Jewish history in Poland

960 Jewish merchant from Spain, Ibrahim Ibn Jaqub, travels to Poland and writes the first description of the country. Jewish traders are very active in Central Europe, mainly engaged in trading. Mieszko I produces the coins with Hebrew letters on it.

1343 Persecuted in the Western Europe Jews invited to Poland by Casimir the Great

1500 Some of the Jews expelled from Spain, Portugal and from many German cities, move to Poland. In the later centuries more then 50% of Jewish world population lived in Poland.

1501 King Alexander of Poland readmitts Jews to Grand Duchy of Lithuania.
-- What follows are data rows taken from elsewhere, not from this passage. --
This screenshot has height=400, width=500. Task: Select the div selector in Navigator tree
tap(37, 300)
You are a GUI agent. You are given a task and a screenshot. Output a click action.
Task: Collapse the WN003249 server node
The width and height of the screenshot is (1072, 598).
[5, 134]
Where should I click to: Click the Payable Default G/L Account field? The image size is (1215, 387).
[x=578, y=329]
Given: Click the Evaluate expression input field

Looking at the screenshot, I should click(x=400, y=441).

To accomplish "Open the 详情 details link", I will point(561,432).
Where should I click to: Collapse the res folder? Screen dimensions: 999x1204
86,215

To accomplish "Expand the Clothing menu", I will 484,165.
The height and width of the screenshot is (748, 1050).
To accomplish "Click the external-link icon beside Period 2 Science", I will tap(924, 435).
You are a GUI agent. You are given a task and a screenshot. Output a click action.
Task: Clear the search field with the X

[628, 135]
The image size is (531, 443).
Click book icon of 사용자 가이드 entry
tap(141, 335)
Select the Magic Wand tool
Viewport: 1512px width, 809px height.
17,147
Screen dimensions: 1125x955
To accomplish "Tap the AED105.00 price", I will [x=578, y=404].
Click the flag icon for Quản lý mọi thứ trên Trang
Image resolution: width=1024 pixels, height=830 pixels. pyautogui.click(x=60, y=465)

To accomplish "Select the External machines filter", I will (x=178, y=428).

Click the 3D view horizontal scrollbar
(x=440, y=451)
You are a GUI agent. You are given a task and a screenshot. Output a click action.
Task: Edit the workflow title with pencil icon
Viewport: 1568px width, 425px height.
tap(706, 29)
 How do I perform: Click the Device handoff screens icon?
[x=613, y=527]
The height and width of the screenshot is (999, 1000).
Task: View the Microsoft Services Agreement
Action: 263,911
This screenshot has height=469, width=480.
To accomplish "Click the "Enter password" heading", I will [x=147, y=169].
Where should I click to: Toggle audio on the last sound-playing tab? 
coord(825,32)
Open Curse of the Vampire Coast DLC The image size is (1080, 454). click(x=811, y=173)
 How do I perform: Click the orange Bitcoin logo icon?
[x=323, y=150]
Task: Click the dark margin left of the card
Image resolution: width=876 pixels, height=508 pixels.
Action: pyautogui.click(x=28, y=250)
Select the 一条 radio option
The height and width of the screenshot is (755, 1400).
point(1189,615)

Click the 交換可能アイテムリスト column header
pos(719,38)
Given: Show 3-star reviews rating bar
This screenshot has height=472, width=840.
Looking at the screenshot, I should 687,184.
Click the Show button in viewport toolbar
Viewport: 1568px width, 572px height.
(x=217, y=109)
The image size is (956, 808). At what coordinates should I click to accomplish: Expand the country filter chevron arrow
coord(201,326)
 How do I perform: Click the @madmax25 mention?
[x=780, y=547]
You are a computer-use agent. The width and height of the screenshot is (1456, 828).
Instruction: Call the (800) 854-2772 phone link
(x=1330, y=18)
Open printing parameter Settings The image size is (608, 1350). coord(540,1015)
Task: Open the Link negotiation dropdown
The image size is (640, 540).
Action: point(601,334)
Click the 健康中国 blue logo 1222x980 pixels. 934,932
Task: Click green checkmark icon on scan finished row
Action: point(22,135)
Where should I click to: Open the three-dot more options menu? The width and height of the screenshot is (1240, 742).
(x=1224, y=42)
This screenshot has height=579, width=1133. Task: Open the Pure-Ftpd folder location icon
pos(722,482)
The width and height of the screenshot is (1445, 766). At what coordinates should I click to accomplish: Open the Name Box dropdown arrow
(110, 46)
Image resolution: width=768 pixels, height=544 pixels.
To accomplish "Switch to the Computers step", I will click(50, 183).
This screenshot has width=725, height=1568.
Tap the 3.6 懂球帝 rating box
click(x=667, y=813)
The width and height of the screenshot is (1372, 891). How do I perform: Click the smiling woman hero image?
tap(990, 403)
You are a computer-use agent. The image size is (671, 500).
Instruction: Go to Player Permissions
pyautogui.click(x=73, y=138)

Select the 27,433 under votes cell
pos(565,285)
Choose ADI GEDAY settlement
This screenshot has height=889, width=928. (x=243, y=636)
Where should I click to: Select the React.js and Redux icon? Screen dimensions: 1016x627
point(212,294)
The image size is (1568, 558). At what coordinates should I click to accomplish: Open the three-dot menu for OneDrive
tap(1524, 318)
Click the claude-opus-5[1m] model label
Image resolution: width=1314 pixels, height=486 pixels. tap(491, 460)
1534 King Sigismund I of Poland abolishes the law that required Jews to wear special clothes.

1567 First Jewish univeristy (Yeshiva) founded in Poland

1580-1764 First session of the Council of Four Lands (Va'ad Arba' Aratzot) in Lublin, Poland. 70 delegates from Jewish communities (kehillot) meet to discuss taxation and other issues important to the Jewish community.

1623 First time separate (Va'ad) Jewish Seym for Grand Duchy of Lithuania.

1632 King Ladislaus IV of Poland forbade Anti-Semitic print-outs.

1633 Jews of Poznan granted a privilege of forbidding Christians to enter into their city.

1648 Jewish population of Poland reached 450,000 or 4.5% whole population. Bohemia 40,000 and Moravia 25,000. Worldwide population of Jewry is estmated at 750,000.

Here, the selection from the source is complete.